Echo the entries verbatim, from the first line through the line containing "point(203,66)", with both ends included.

(Data listing)
════

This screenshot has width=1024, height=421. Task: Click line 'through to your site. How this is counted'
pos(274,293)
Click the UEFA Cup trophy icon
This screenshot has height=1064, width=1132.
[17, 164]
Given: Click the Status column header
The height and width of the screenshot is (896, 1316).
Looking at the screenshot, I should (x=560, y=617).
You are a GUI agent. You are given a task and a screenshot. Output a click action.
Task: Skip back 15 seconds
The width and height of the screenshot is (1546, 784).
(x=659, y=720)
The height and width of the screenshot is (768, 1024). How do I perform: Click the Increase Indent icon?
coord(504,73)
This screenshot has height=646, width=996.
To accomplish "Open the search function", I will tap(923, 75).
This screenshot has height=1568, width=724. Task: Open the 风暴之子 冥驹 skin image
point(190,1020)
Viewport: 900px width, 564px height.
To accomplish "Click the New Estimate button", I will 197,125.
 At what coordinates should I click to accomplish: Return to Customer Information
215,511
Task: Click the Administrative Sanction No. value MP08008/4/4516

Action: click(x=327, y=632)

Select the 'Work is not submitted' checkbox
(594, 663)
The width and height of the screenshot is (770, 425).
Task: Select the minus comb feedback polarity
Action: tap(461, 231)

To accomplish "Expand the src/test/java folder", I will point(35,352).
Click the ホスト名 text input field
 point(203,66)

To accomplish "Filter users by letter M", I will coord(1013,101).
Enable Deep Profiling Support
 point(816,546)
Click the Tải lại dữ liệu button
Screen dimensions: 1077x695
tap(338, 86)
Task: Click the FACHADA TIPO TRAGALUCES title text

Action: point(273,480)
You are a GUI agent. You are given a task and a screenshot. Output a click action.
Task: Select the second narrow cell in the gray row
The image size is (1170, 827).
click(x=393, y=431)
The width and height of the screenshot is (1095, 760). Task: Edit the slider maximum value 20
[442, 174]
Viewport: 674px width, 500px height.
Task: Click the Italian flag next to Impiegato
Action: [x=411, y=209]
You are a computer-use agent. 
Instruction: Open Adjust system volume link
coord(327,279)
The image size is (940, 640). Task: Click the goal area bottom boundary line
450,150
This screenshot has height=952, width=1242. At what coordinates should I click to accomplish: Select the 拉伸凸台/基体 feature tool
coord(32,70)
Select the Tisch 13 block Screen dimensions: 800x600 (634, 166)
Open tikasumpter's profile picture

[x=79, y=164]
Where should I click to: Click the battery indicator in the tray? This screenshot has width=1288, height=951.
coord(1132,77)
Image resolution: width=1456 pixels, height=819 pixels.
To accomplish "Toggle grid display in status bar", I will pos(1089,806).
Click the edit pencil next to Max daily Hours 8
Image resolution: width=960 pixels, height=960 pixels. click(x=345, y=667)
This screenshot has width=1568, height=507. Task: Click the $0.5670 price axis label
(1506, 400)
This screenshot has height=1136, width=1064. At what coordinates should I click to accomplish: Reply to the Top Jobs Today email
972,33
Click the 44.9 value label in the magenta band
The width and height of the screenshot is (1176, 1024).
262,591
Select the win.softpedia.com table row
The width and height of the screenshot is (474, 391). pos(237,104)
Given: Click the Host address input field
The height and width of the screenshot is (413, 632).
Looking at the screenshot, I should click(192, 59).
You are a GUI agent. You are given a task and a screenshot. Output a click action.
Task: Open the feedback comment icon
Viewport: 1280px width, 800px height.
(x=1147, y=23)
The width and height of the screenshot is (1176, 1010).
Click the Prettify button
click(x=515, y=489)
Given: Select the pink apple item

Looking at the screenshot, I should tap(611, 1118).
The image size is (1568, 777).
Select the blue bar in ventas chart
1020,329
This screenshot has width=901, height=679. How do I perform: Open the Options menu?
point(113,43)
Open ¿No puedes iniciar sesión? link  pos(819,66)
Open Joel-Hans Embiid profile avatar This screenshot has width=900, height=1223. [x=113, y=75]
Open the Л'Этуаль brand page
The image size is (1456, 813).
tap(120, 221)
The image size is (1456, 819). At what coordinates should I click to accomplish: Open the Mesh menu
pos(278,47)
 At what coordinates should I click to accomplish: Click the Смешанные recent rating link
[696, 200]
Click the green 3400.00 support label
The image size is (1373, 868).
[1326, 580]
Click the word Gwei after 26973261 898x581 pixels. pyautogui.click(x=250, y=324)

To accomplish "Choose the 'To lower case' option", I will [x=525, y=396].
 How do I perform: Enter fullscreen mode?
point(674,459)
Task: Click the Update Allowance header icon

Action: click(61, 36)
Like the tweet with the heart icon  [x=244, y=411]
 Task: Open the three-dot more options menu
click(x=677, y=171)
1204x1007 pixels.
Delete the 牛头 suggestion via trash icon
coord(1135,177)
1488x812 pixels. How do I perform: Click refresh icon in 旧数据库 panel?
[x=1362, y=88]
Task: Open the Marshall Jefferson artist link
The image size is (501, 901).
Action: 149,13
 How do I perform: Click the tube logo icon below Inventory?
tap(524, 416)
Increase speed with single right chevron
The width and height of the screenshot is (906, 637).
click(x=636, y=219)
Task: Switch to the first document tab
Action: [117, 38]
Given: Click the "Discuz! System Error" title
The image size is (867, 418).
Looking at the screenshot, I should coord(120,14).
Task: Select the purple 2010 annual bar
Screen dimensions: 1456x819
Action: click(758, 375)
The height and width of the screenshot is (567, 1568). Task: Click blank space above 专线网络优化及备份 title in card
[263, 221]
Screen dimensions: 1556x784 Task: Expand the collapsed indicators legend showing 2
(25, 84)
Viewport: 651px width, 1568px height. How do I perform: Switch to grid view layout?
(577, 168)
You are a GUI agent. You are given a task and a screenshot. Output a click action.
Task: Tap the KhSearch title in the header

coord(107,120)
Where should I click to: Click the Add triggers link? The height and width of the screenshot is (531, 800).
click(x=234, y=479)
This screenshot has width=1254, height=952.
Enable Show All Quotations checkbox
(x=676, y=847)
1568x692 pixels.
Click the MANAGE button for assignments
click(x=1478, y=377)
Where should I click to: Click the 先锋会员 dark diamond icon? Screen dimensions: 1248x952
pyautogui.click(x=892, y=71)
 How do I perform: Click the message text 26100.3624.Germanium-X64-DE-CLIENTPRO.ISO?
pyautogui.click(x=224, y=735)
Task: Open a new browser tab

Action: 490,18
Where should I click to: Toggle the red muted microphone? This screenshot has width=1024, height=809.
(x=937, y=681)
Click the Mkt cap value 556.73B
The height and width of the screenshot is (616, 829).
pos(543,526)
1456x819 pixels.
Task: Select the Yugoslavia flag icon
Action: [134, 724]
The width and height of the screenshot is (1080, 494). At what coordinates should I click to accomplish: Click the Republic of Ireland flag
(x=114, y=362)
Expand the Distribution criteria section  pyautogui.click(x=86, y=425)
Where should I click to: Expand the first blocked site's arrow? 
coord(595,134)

════

ANSWER TO THIS EXERCISE:
This screenshot has width=1024, height=421. Task: Click line 'through to your site. How this is counted'
pos(274,293)
Click the UEFA Cup trophy icon
This screenshot has height=1064, width=1132.
[17, 164]
Given: Click the Status column header
The height and width of the screenshot is (896, 1316).
Looking at the screenshot, I should (x=560, y=617).
You are a GUI agent. You are given a task and a screenshot. Output a click action.
Task: Skip back 15 seconds
The width and height of the screenshot is (1546, 784).
(x=659, y=720)
The height and width of the screenshot is (768, 1024). How do I perform: Click the Increase Indent icon?
coord(504,73)
This screenshot has height=646, width=996.
To accomplish "Open the search function", I will tap(923, 75).
This screenshot has height=1568, width=724. Task: Open the 风暴之子 冥驹 skin image
point(190,1020)
Viewport: 900px width, 564px height.
To accomplish "Click the New Estimate button", I will 197,125.
 At what coordinates should I click to accomplish: Return to Customer Information
215,511
Task: Click the Administrative Sanction No. value MP08008/4/4516

Action: click(x=327, y=632)

Select the 'Work is not submitted' checkbox
(594, 663)
The width and height of the screenshot is (770, 425).
Task: Select the minus comb feedback polarity
Action: tap(461, 231)

To accomplish "Expand the src/test/java folder", I will point(35,352).
Click the ホスト名 text input field
 point(203,66)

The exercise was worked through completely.